Memory as context assembly

An agent’s “memory” isn’t a transcript you replay. It’s a budgeted assembly problem: on every turn, the agent must decide what to put in the model’s limited context window — from possibly thousands of messages, documents, and findings.

kaos-agents handles this with SessionMemory: a set of typed sections, each with a budget, a priority, and an eviction policy.

Memory is divided into sections (messages, actions, documents, findings, role, playbooks, a knowledge graph, and more). Each section declares:

  • a token budget — how much of the context window it may use,
  • a priority — what gets trimmed first when the total budget is tight,
  • an eviction policy — FIFO, LRU, LFU, priority, refuse, or none.

assemble_context() packs the highest-value content within budget each turn. The DOCUMENTS section is intentionally unbounded so it can hold a full corpus; the retrieval layer (below) decides which documents actually make it into context.

flowchart LR
    subgraph S["Typed sections (each budgeted)"]
        direction TB
        m["messages"]
        a["actions"]
        d["documents<br/><small>unbounded → retrieval</small>"]
        f["findings"]
        g["graph"]
    end
    S --> asm["assemble_context()<br/><small>pack highest-value within budget</small>"]
    asm --> ctx["🪟 Model context window<br/><small>(limited)</small>"]

    classDef win fill:#f0fdf4,stroke:#22c55e,color:#14532d;
    class ctx win;

Below a threshold, a section just returns everything (FIFO).
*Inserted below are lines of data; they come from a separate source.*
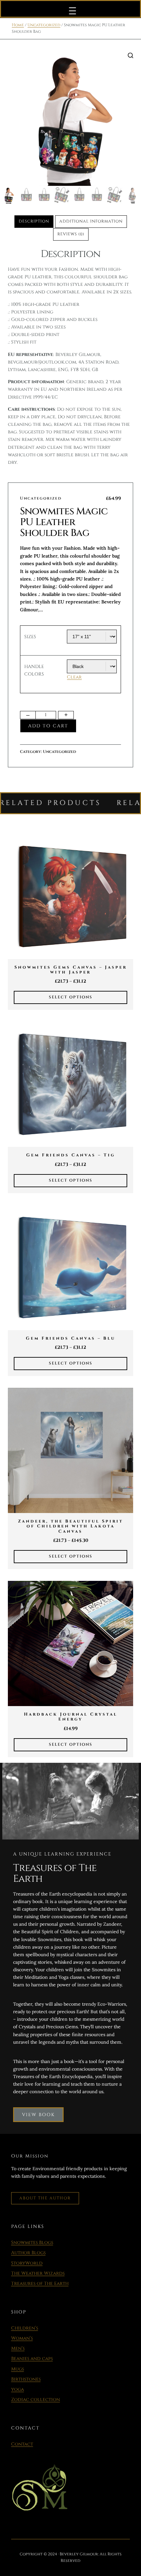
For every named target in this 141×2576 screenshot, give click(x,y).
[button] (130, 55)
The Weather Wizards (38, 2273)
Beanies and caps (32, 2358)
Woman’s (22, 2338)
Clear (74, 677)
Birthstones (26, 2379)
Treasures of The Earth (40, 2283)
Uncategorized (44, 25)
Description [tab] (34, 221)
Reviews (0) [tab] (70, 234)
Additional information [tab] (91, 221)
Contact (22, 2444)
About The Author (45, 2198)
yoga (17, 2389)
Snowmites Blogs (32, 2242)
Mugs (17, 2369)
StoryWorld (27, 2263)
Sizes (30, 637)
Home (18, 25)
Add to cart (48, 726)
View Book (38, 2115)
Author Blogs (28, 2253)
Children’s (24, 2328)
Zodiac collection (35, 2399)
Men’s (18, 2348)
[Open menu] (72, 11)
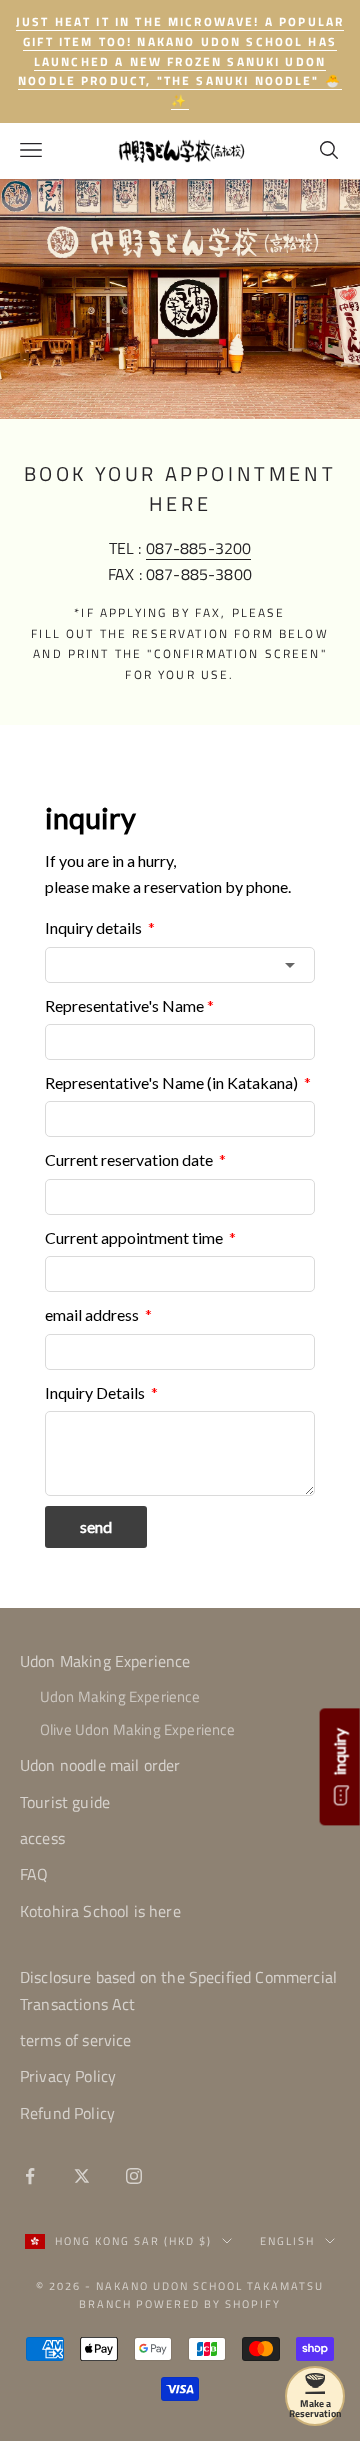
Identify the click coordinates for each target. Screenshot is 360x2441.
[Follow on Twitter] (82, 2176)
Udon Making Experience (105, 1661)
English (287, 2241)
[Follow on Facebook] (30, 2176)
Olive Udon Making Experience (137, 1729)
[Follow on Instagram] (134, 2176)
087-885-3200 (199, 548)
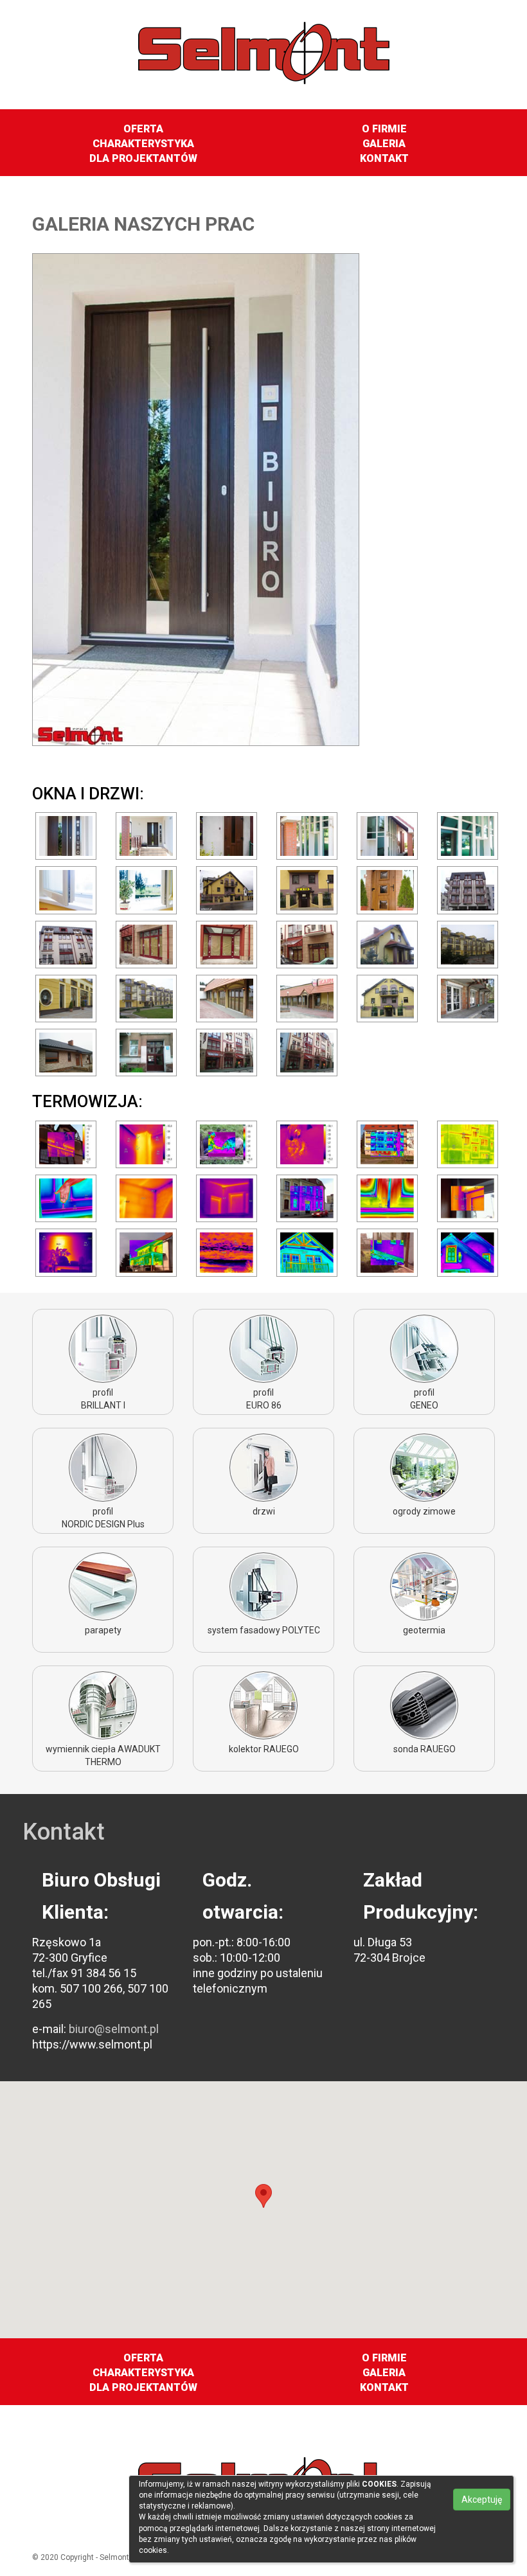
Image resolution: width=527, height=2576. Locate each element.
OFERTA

Once a section grows past retrieval_threshold items (default 20), the agent switches to BM25 retrieval — selecting the most relevant items for the current query instead of the oldest. This is why the why-plain-BM25 decision matters: it’s the default that assembles context for every large-corpus turn.

Memory hydrates from a virtual filesystem at the start of each turn and persists at the end — which is what makes a stateless agent feel continuous. Streaming sections append to JSONL; snapshot sections checkpoint as JSON.

The catch you must know: the default VFS is disk-backed, so session state survives across runs. In a test, an agent can answer turn 2 from turn 1’s stored memory without re-doing the work — a silent false-green. That’s why every offline agent example uses KaosRuntime.test_mode() (an in-memory, isolated VFS), as called out in your first agent.

Treating context as an explicit, budgeted, evictable assembly — rather than an ever-growing prompt — is what lets a KAOS agent work over a 1000-document deal room without blowing the context window or the budget.